Outre cet argument de santé publique, dont on peut contester qu'il ait un effet identique sur l'ensemble de la population, le décalage horaire n'est pas exempt de conséquences sur divers aspects de l'activité humaine.

a) Des conséquences pénalisantes : les secteurs professionnels les plus exposés

Le secteur de la construction

L'activité du secteur de la construction se trouve conditionnée par l'heure solaire, les travaux s'effectuant de jour et étant exposés aux conditions météorologiques. L'avancée horaire d'été conduit les professionnels à commencer les journées plus tôt, les achever tandis qu'il fait encore plein jour et observer des pauses de mi-journée en décalage avec le maximum de température solaire (une reprise de travail à 14 heures correspond à midi au soleil, soit au plus fort des chaleurs estivales).

Le secteur agricole

Le décalage de deux heures sur l'heure solaire affecte, à nouveau, le monde rural, plus que les autres catégories socio-professionnelles comme en témoignent les sondages d'opinion particulièrement hostiles à l'instauration de l'heure d'été dans cette tranche de la population.

L'avancée estivale de l'heure empêche le début des travaux agricoles dès le matin, en raison de l'humidité des sols ; le travail est effectué aux moments les plus chauds de la journée et se prolonge jusqu'au coucher du soleil.

Le travail posté

La contrepartie des soirées plus longues et plus claires, qui tient à l'heure plus matinale du réveil, affecte ceux qui commencent leurs journées dès potron-minet.
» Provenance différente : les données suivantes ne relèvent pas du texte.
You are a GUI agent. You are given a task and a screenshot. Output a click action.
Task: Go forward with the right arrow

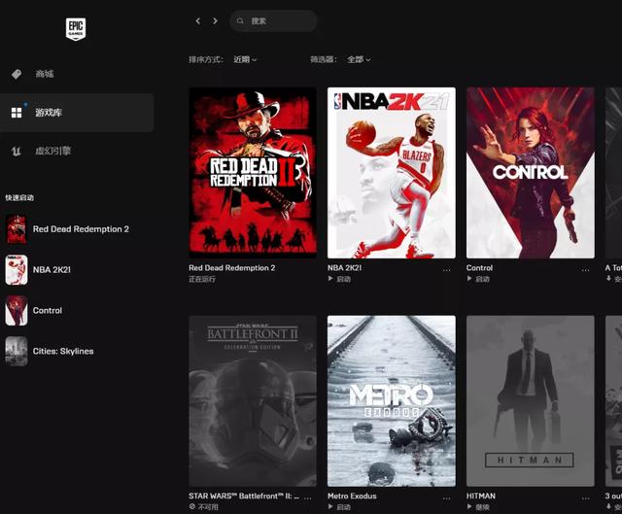215,20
Outre les enfants des campagnes astreints aux horaires des bus de ramassage scolaire, cette contrainte pénalise les ouvriers en travail posté, organisés en " trois-huit ", pour qui la journée commence en pleine nuit.
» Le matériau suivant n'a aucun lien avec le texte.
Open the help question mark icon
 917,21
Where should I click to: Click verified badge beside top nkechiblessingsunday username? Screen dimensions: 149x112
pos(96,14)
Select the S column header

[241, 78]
b) Des conséquences certainement défavorables : les atteintes à l'environnement

La pollution photo-oxydante

Depuis plusieurs années, la contribution de l'avancée horaire à l'augmentation du niveau de pollution atmosphérique est sérieusement évoquée : selon les écologistes, la pointe de circulation coïncidant avec les heures les plus chaudes de la journée augmente les concentrations d'ozone par phénomène de photo-oxydation. En 1986, un rapport remis au Gouvernement sur le dépérissement forestier et les pluies acides de M. Jean Valroff, député, soulignait déjà la corrélation de ce phénomène avec la généralisation de l'heure d'été en Europe.

Dans son volet environnemental, le rapport de 1996 de la Commission considère que la formation de l'ozone est déterminée par plusieurs facteurs dont essentiellement les conditions météorologiques et le caractère rural ou urbain de la zone géographique concernée. En raison des complexités chimiques du phénomène (19( * )), l'étude conclut hâtivement que le problème de l'augmentation de la pollution de l'air tient essentiellement à l'impact de la circulation automobile plutôt qu'à l'instauration d'un horaire particulier.

Ce faisant, elle tient pour quantité négligeable les alertes à l'ozone qui sont régulièrement émises dans les grandes villes durant les mois les plus chauds et que des études scientifiques expliquent par la décomposition accélérée des polluants par le rayonnement solaire. Or, dès lors que les déplacements automobiles de la mi-journée ont lieu autour de quatorze heures (soit midi heure solaire), et, surtout, que les migrations du soir se produisent à une heure où le rayonnement solaire reste intense, il n'est pas illogique de supposer que le décalage horaire contribue -même marginalement- à l'empoisonnement des villes européennes.

D'après une étude conduite pour le compte de l'agence pour la qualité de l'air en 1986, " le passage de l'heure d'hiver à l'heure d'été entraîne une augmentation de la concentration maximale en ozone, en moyenne 10 %, et nettement plus pour la ville de Paris. Pour le P.A.N. (nitrate de peroxyacétyle), les accroissements sont plus élevés, voisins de 15 % " (20( * )).

· L'impact des voitures sur l'environnement en période d'heure d'été

Le changement horaire estival n'est pas neutre en la matière et se rapporte, au minimum aux deux aspects suivants :

- d'abord, les matinées plus fraîches, du fait de l'avancement de l'heure en été, ralentissent l'efficacité des pots catalytiques induisant des émissions de polluants supplémentaires ;

- ensuite, l'heure de clarté supplémentaire du soir entraîne une augmentation des déplacements automobiles de fin d'après-midi destinés aux loisirs. Cette fois, c'est aux conditions météorologiques plus ou moins favorables que le rapport de la Commission impute l'augmentation de l'émission de gaz polluants plutôt qu'à l'horaire d'été.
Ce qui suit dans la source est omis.